Reputation: 111
I have an email that comes in everyday and the format of the email is always the same except some of the data is different. I wrote a VBA Macro that exports the email to a text file. Now that it is a text file I want to parse the data so that I get only the new information.
The format of email is like this
> Irrelevant data
> Irrelevant data
> Type: YUK
> Status: OPEN
> Date: 6/22/2015
> Description: ----
>
> Description blah blah blah
> Thank you
I want to capture the relevant data. For example, in this case i would like to only capture YUK, OPEN, 6/22/2015 and the Description blah blah blah. I tried using the csv module to go line by line and print out the lines but i cant seem to find a way to parse that information.
This is what I have so far. it only prints out the lines though.
import os
import glob
import csv
path = "emailtxt/"
glob = max(glob.iglob(path + '*.txt'), key=os.path.getctime)#most recent file located in the emailtxt
newestFile = os.path.basename(glob)#removes the emailtxt\ from its name
f = open(path+newestFile)
read = csv.reader(f)
for row in read:
print row
f.close()
How would I parse through the text file?
Upvotes: 1
Views: 3260
Reputation: 1858
I don't think that there the cvs
module is the one to be used here.

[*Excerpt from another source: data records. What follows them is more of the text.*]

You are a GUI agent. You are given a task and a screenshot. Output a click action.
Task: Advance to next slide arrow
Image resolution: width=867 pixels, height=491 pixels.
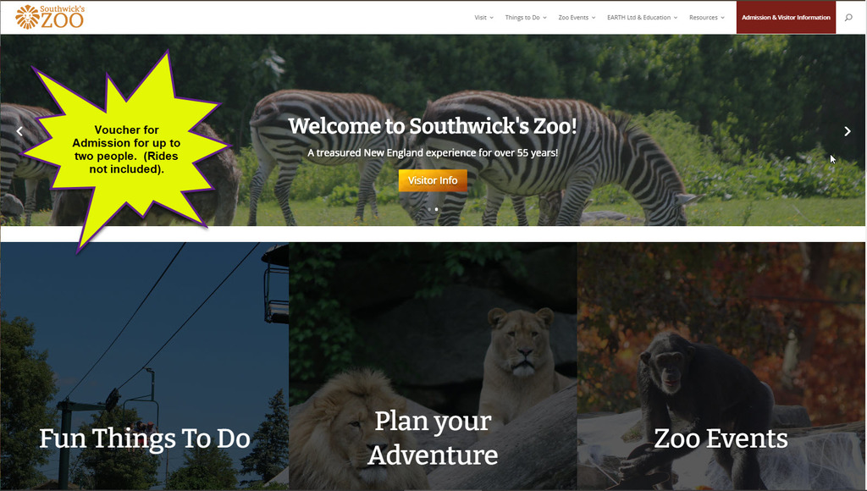[847, 131]
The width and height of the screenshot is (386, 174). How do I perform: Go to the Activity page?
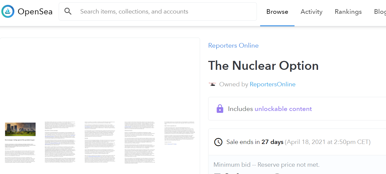tap(311, 12)
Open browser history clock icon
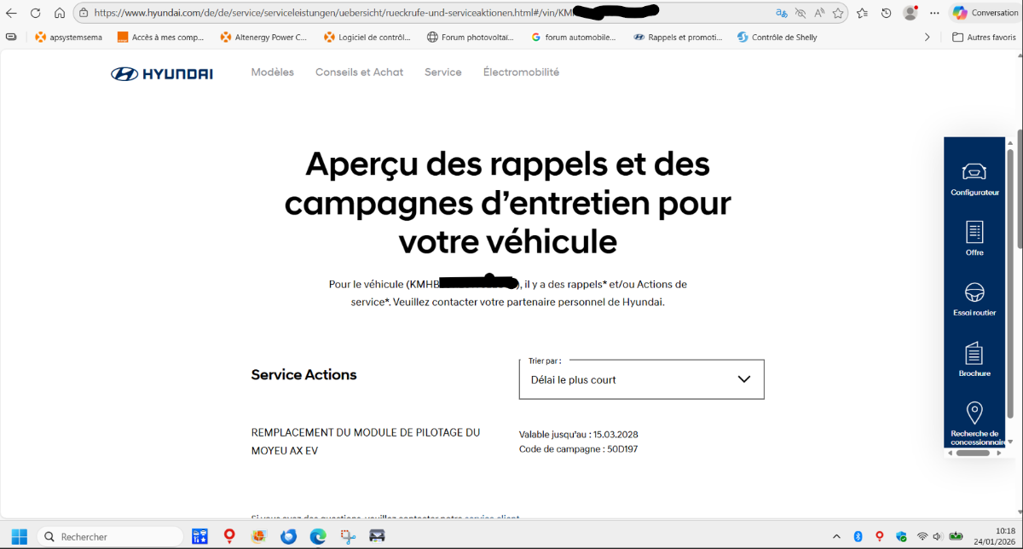The height and width of the screenshot is (549, 1023). [886, 13]
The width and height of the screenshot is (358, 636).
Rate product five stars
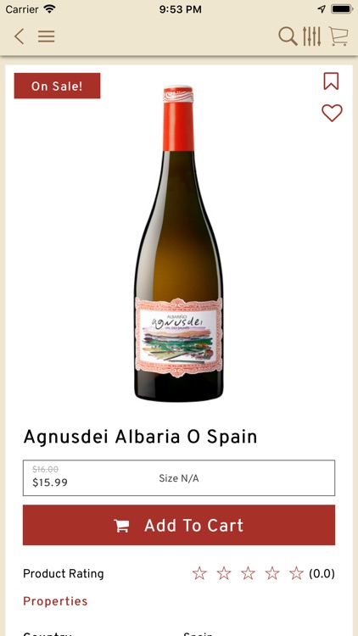pyautogui.click(x=296, y=573)
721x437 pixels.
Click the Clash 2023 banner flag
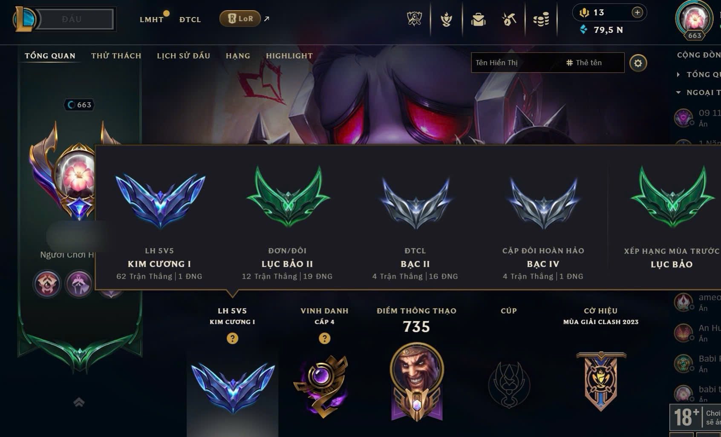(601, 380)
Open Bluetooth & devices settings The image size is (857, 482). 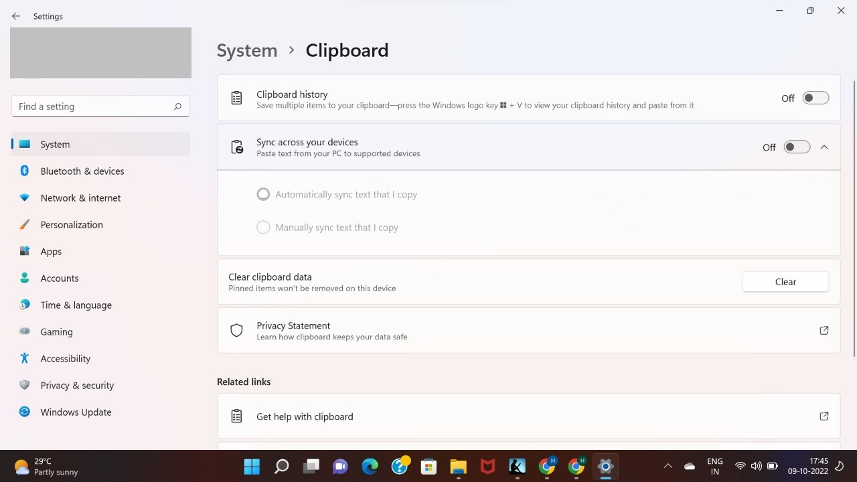pyautogui.click(x=82, y=171)
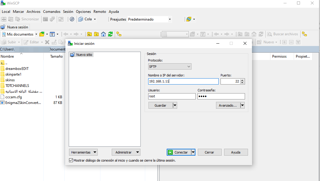Open the Comandos menu
Viewport: 320px width, 181px height.
click(52, 12)
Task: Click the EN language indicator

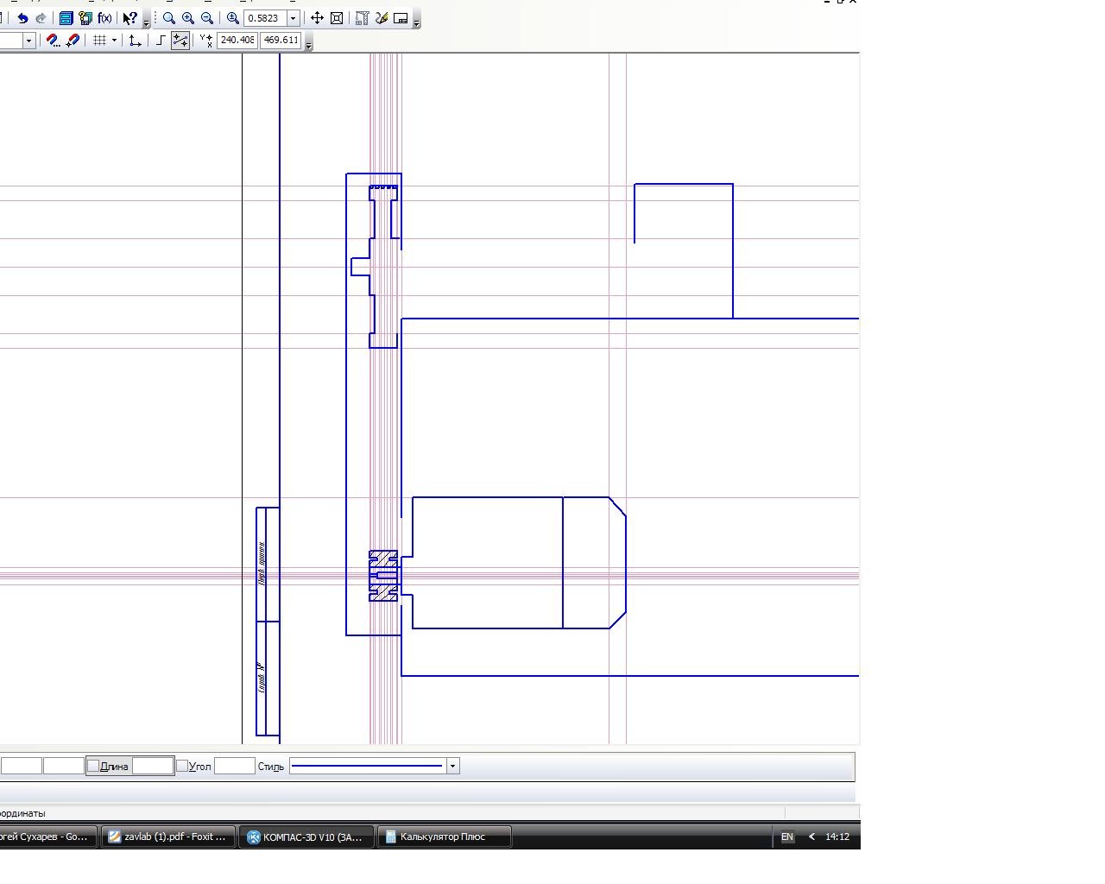Action: click(x=786, y=837)
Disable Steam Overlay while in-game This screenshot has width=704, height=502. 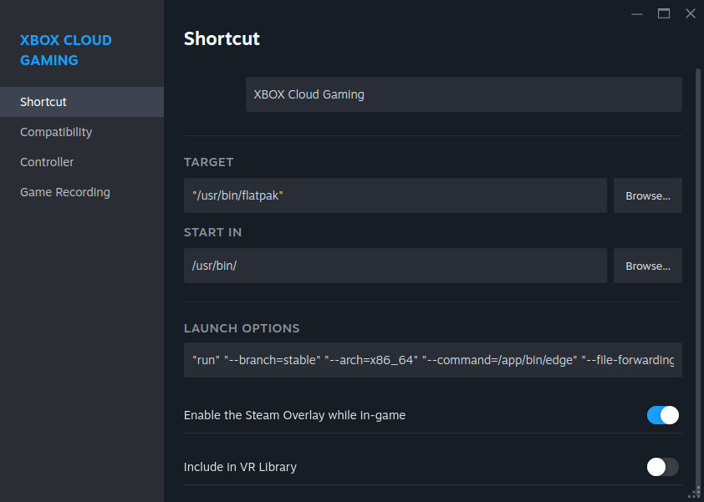tap(662, 415)
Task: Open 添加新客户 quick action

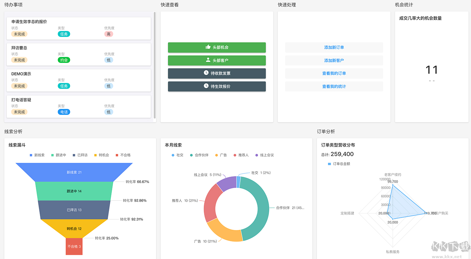Action: coord(334,60)
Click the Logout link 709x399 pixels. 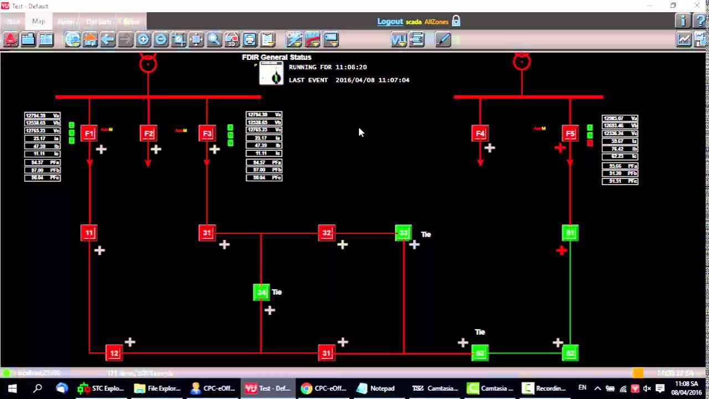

If you are just going for a simple search, use string comparisons and split them by characteristic characters. If it's more sophisticated, go for regular expressions.
import os
with open("email.txt") as file:
data = [line.replace("> ","") for line in file.readlines()]
for line in data:
s = line.split(":")
if len(s) > 1:
print s[1].strip()
Upvotes: 1
Reputation: 1625
How about using Regular Expression
def get_info(string_to_search):
res_dict = {}
import re
find_type = re.compile("Type:[\s]*[\w]*")
res = find_type.search(string_to_search)
res_dict["Type"] = res.group(0).split(":")[1].strip()
find_Status = re.compile("Status:[\s]*[\w]*")
res = find_Status.search(string_to_search)
res_dict["Status"] = res.group(0).split(":")[1].strip()
find_date = re.compile("Date:[\s]*[/0-9]*")
res = find_date.search(string_to_search)
res_dict["Date"] = res.group(0).split(":")[1].strip()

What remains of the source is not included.